■ **What the task asks**: Repeat the records exactly. Every line must match.

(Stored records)

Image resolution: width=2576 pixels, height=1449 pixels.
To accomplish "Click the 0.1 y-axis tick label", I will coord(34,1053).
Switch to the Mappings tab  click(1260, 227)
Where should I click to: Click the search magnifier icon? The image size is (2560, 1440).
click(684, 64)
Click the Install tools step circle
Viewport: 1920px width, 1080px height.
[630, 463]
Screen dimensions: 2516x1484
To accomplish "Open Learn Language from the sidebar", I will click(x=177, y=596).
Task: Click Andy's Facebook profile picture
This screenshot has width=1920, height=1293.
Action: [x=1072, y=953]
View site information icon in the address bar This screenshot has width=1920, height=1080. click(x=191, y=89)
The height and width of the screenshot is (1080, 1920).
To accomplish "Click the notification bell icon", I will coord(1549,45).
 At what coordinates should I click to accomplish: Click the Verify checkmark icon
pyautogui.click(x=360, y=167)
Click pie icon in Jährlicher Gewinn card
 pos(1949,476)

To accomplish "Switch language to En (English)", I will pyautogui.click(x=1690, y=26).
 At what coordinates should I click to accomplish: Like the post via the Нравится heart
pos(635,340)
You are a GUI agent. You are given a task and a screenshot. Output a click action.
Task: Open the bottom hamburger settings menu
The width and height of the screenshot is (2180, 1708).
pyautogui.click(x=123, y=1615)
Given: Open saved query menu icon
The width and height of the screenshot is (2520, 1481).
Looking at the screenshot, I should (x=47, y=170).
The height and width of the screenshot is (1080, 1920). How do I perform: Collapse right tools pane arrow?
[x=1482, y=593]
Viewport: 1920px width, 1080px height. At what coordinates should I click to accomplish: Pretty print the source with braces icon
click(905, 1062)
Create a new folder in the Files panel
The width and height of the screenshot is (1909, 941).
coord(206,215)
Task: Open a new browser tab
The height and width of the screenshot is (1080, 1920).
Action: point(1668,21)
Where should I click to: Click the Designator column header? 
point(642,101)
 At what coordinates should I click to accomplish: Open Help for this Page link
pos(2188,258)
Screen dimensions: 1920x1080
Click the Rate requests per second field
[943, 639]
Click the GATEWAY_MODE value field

■ **Answer box**:
Image resolution: width=2576 pixels, height=1449 pixels.
To accomplish "Click the 0.1 y-axis tick label", I will coord(34,1053).
Switch to the Mappings tab  click(1260, 227)
Where should I click to: Click the search magnifier icon? The image size is (2560, 1440).
click(684, 64)
Click the Install tools step circle
Viewport: 1920px width, 1080px height.
[630, 463]
Screen dimensions: 2516x1484
To accomplish "Open Learn Language from the sidebar", I will click(x=177, y=596).
Task: Click Andy's Facebook profile picture
This screenshot has width=1920, height=1293.
Action: [x=1072, y=953]
View site information icon in the address bar This screenshot has width=1920, height=1080. click(x=191, y=89)
The height and width of the screenshot is (1080, 1920).
To accomplish "Click the notification bell icon", I will coord(1549,45).
 At what coordinates should I click to accomplish: Click the Verify checkmark icon
pyautogui.click(x=360, y=167)
Click pie icon in Jährlicher Gewinn card
 pos(1949,476)

To accomplish "Switch language to En (English)", I will pyautogui.click(x=1690, y=26).
 At what coordinates should I click to accomplish: Like the post via the Нравится heart
pos(635,340)
You are a GUI agent. You are given a task and a screenshot. Output a click action.
Task: Open the bottom hamburger settings menu
The width and height of the screenshot is (2180, 1708).
pyautogui.click(x=123, y=1615)
Given: Open saved query menu icon
The width and height of the screenshot is (2520, 1481).
Looking at the screenshot, I should (x=47, y=170).
The height and width of the screenshot is (1080, 1920). How do I perform: Collapse right tools pane arrow?
[x=1482, y=593]
Viewport: 1920px width, 1080px height. At what coordinates should I click to accomplish: Pretty print the source with braces icon
click(905, 1062)
Create a new folder in the Files panel
The width and height of the screenshot is (1909, 941).
coord(206,215)
Task: Open a new browser tab
The height and width of the screenshot is (1080, 1920).
Action: point(1668,21)
Where should I click to: Click the Designator column header? 
point(642,101)
 At what coordinates should I click to accomplish: Open Help for this Page link
pos(2188,258)
Screen dimensions: 1920x1080
Click the Rate requests per second field
[943, 639]
Click the GATEWAY_MODE value field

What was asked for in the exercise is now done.